> _Tarefa_
Escreva a continuação do texto sobre o Maria Cevada, começando logo depois da última frase apresentada.

Maria Cevada: Falamos com a mestre cervejeira especialista em cerveja e em quebrar tabus

11/07/2018

É para mulheres que gostam de cerveja? “Não. É para quem gosta de cerveja boa!” Não foram poucas as vezes que a carioca Amanda Henriques foi questionada sobre o nome do seu site e até sobre o layout ‘delicado’ que escolheu para ele, mas ela sempre acreditou que poderia transformar um estereótipo pejorativo em uma quebra de tabu e assim o Maria Cevada se tornou uma das maiores referências da cena cervejeira nacional – para homens e mulheres!

Há sete anos atrás, cerveja artesanal ainda era um nicho desconhecido e bastante inexplorado no país. Em geral, alguns bares, pubs e lojas especializadas faziam a alegria dos entusiastas. Poucos rótulos nacionais se destacavam no mercado e predominava a oferta de marcas tchecas, belgas e alemãs. Mesmo assim, Amanda decidiu dar vazão ao seu mais recente hobby, escrevendo sobre suas experiências. As referências sobre o assunto na web na época, como o Goronah e o Brejas, eram mais voltadas para aficcionados, que já entendiam perfeitamente ‘porque uma moagem muito fina aumenta a extração de taninos que podem causar um sabor adstringente na cerveja’! Faltava alguém que falasse a língua dela na época.

> _Material_
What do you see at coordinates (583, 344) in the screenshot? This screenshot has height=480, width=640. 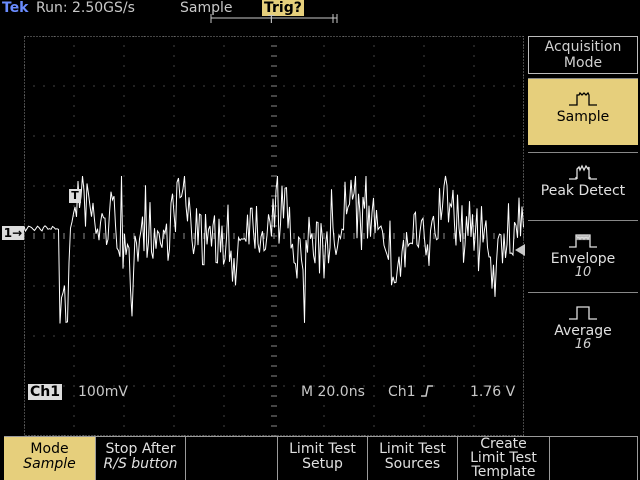 I see `average-count: 16` at bounding box center [583, 344].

> _Resultado_
Amanda, que até seus 19 anos dividia ‘geladas’ nos bares de Botafogo para socializar com os amigos, havia se entusiasmado com algumas cervejas de trigo, mas levou um choque quando provou sua primeira IPA em uma degustação. “Era muito amarga. Não era possível que aquilo fosse cerveja. Questionei meus amigos e eles falaram que um dia meu paladar entenderia aquilo e eu não iria querer mais outra coisa”. Decidiu, então, investir no aprendizado do paladar.

Ela lembra que seus primeiros posts a entrarem no ar não tinham mais do que mil visualizações por mês. Aos poucos, contudo, foi ganhando espaço na cena cervejeira, passando a ser figurinha carimbada nos principais eventos e feiras do país. Alocou parte das suas economias num curso de sommelière no Instituto da Cerveja Brasil – o primeiro realizado no Rio de Janeiro – e começou a rodar o país para conhecer pessoalmente a operação das fábricas e as técnicas dos mestres cervejeiros em ação.

O esforço valeu a pena! Hoje, com mais de 80 mil seguidores no Instagram e 9 mil inscritos em seu canal no YouTube, o Maria Cevada é certamente referência absoluta no mercado de cerveja artesanal nacional. Um mercado que, aliás, nem de longe lembra o ambiente minguado de cinco anos atrás: com 679 fábricas, 37% a mais do que 2016, o Brasil ocupa já o terceiro lugar mundial na produção e consumo de cervejas. Detalhe: a venda de artesanais cresceu ano passado mais de 14%, enquanto a de cervejas tradicionais caiu 10%.

Encontramos recentemente Amanda para um bate papo no Poderoso Buteco, na Barra da Tijuca, no Rio de Janeiro. Confira abaixo os principais trechos da entrevista:

Hypeness – O Maria Cevada foi motivado pelo fato de você sentir que as mulheres àquela altura eram excluídas do universo cervejeiro?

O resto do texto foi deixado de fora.